Textauszug
┏━━

Bonner Studierenden bleibt umstrittene Zweitwohnsteuer erspart

Die meisten nordrhein-westfälischen Städten mit Hochschule kassieren zehn Prozent der Kaltmiete von BürgerInnen, die noch eine Wohnung in einer anderen Stadt halten – was bei vielen Studierenden der Fall ist. Die würden bald durch die Studiengebühren so stark belastet, dass eine Zweitwohnsteuer unzumutbar sei, findet die Stadt Bonn und verzichtet

BONN taz ■ Überraschend hat der Rat der Stadt Bonn die Einführung der so genannten Zweitwohnungssteuer abgelehnt. Eigentlich hätte es mit der Koalition aus SPD, Grünen und Bürger Bund Bonn eine hauchdünne Mehrheit für die umstrittene Steuer geben sollen, von der vor allem Studierende betroffen sind. Mindestens ein Abweichler machte die Pläne dann aber in der Ratssitzung vergangene Woche zunichte. In geheimer Abstimmung stimmten 33 Ratsmitglieder für die Einführung der Steuer, 33 stimmten dagegen.

┗━━

Arbeitsaufträge
1 – Beantworten Sie anhand des Textes zur Bonner Zweitwohnungssteuer:
(a) Wie viel Prozent der Kaltmiete verlangen die meisten nordrhein-westfälischen Hochschulstädte?
(b) Womit begründet die Stadt Bonn ihren Verzicht auf die Steuer?
(c) Wie fiel die geheime Abstimmung im Rat aus?
2 – Setzen Sie den Text zur Bonner Zweitwohnungssteuer im Anschluss an seinen letzten Satz fort.

Bereitgestelltes Material
┏━━

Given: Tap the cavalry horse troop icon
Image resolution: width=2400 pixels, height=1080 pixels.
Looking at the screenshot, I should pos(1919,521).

┗━━

Lösungen im Einzelnen
1 –
(a) Zehn Prozent der Kaltmiete.
(b) Die Studierenden würden bald durch die Studiengebühren so stark belastet, dass eine Zweitwohnsteuer unzumutbar sei.
(c) 33 Ratsmitglieder stimmten für die Einführung der Steuer, 33 dagegen.

2 –
Zehn Prozent der Nettokaltmiete sollte die Steuer betragen, mit deren Einführung Bonn dem Beispiel von Städten wie Dortmund, Köln, Essen und Aachen folgen wollte. Die Steuer lohnt sich für die Städte: Dortmund beispielsweise kassiert für die rund 800 Fälle pro Jahr 750.000 Euro Zweitwohnsteuer. In Aachen sollen in diesem Jahr noch 595.000 Euro eingetrieben werden. Eingeführt wurde die Steuer in erster Linie, damit die Städte mehr Einwohner verzeichnen und so höhere Schlüsselzuweisungen vom Land erhalten. Ohne den Druck durch Steuern hätten sich die meisten Studierenden beim Umzug an den Studienort nicht bei den Einwohnermeldeämtern umgemeldet, argumentierten die Kommunen.

Der Bonner Kämmerei gehen durch den Verzicht nun rund 400.000 Euro durch die Lappen, so die Schätzung der Stadt. Hinzu kommen entgangene Mehreinnahmen durch höhere Schlüsselzuweisungen.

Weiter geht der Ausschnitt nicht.